Task brief:
Beginning at the line with "Task: Click the 统一社会信用代码 value", please repeat each line exactly through the end of the records below, including that first line and the last, but no pictures.

Data shown:

**********

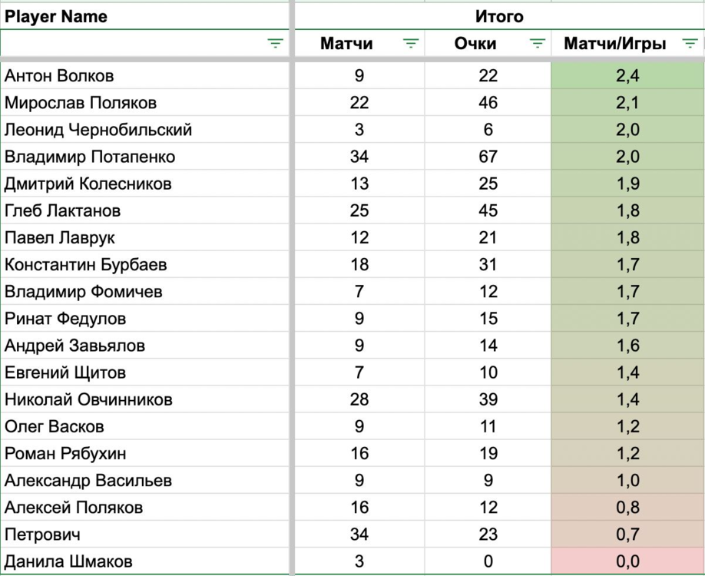
Task: Click Владимир Потапенко's points value 67
Action: 488,157
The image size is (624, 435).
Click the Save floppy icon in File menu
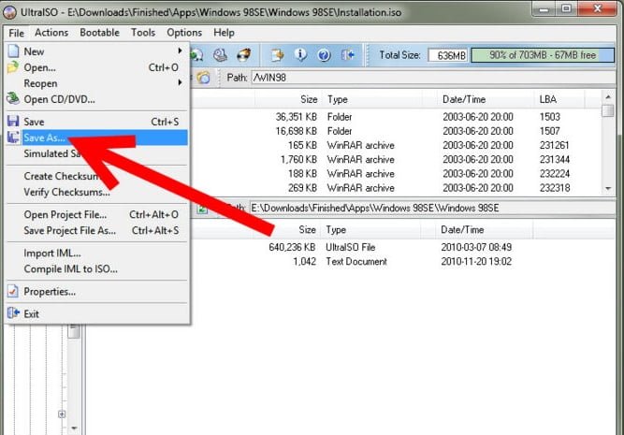(x=13, y=122)

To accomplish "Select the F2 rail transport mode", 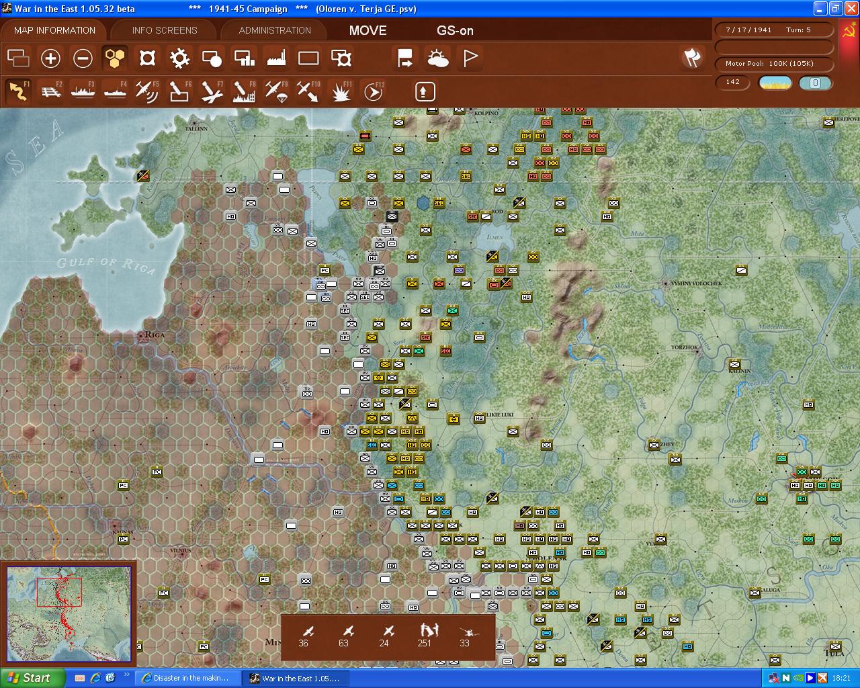I will point(51,91).
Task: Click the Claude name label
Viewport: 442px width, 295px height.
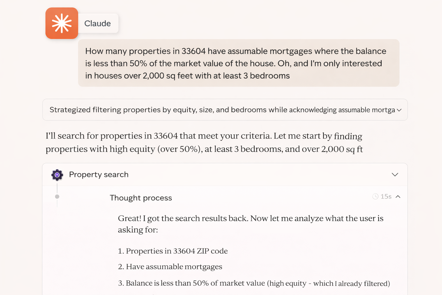Action: (98, 23)
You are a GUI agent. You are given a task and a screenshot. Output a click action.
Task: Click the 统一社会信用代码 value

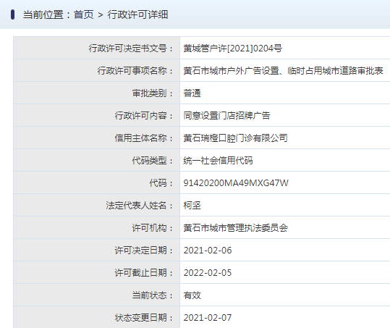point(218,160)
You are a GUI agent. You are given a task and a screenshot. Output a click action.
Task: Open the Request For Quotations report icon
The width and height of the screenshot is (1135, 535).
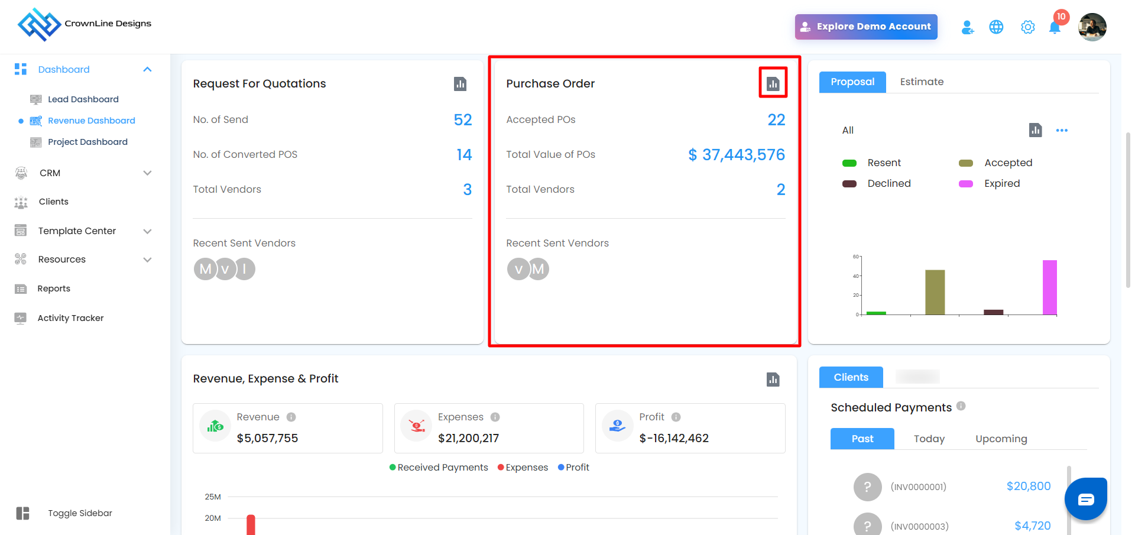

**********

Task answer:
Task: Click the 统一社会信用代码 value

point(218,160)
You are a GUI agent. You are given a task and a screenshot. Output a click action.
Task: Open the Request For Quotations report icon
The width and height of the screenshot is (1135, 535).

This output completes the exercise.